>> Begin Selected text
Don Arthur has had an interesting series of posts on religion and politics, including reference to Rocco Buttiglione, a candidate for the EU commission who has come under fire for his anti-gay views, which reflect his Catholic religious faith.

As I’ve said previously, I have no problem with people taking political stands based on their religious views. As far as I can see, almost no-one consistently objects to this. Most people who complain about mixing religion and politics do so only when they don’t like the religious views being expressed. Here for example is Gerard Henderson on Archbishop Peter Carnley, saying

on-elected religious leaders appear all too anxious to get involved with that which pertains to Caesar. It’s a pity, really. For the evidence suggests that clerical types perform at their best in the sacristy.

A couple of years later, he’s busy defending Pell and Jensen, and saying criticism of them is “a new form of sectarianism”. Henderson complains that there are leftwingers who welcome Carnley’s comments but expect conservative Christians to remain silent – this is about as fine a case of the pot calling the kettle black as I’ve ever seen.
>> End Selected text
>> Begin Recorded data
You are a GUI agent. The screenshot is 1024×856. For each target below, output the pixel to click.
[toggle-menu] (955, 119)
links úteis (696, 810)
>> End Recorded data
>> Begin Recorded data
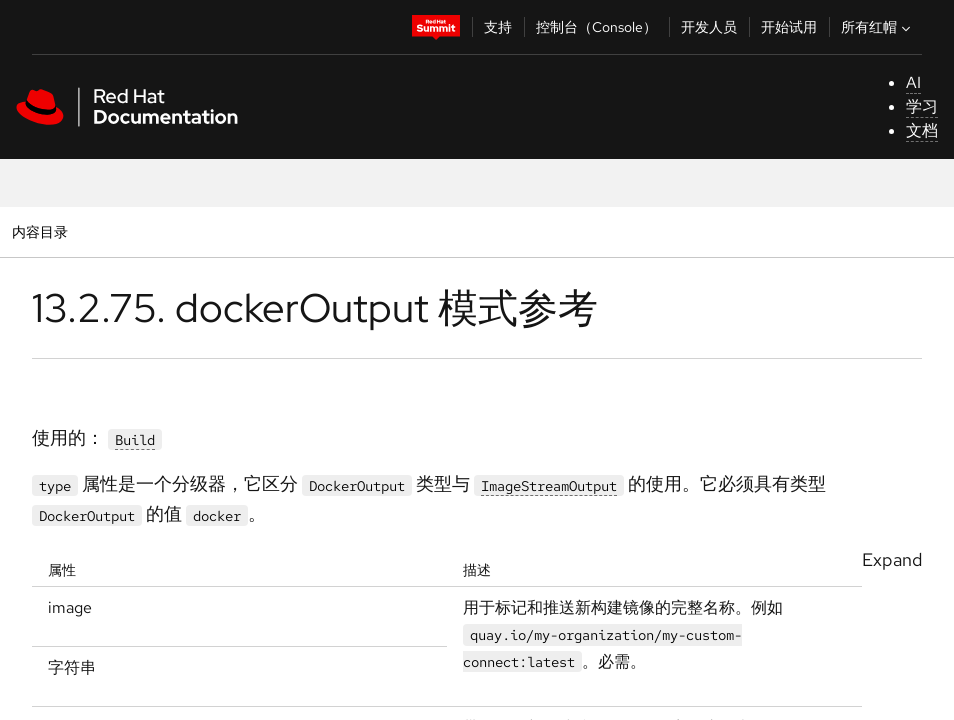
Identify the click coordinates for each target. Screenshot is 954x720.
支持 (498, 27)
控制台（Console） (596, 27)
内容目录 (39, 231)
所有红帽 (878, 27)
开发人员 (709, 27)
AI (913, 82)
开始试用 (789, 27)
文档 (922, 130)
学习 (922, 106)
>> End Recorded data
■ Challenges:
**A.** Reproduce the passage of the post on religion and politics between "As I’ve said" and "in the sacristy.", inclusive.
**B.** In the post on religion and politics, what does Henderson call criticism of Pell and Jensen?

■ Answer set:
**A.**
As I’ve said previously, I have no problem with people taking political stands based on their religious views. As far as I can see, almost no-one consistently objects to this. Most people who complain about mixing religion and politics do so only when they don’t like the religious views being expressed. Here for example is Gerard Henderson on Archbishop Peter Carnley, saying

on-elected religious leaders appear all too anxious to get involved with that which pertains to Caesar. It’s a pity, really. For the evidence suggests that clerical types perform at their best in the sacristy.

**B.** A new form of sectarianism.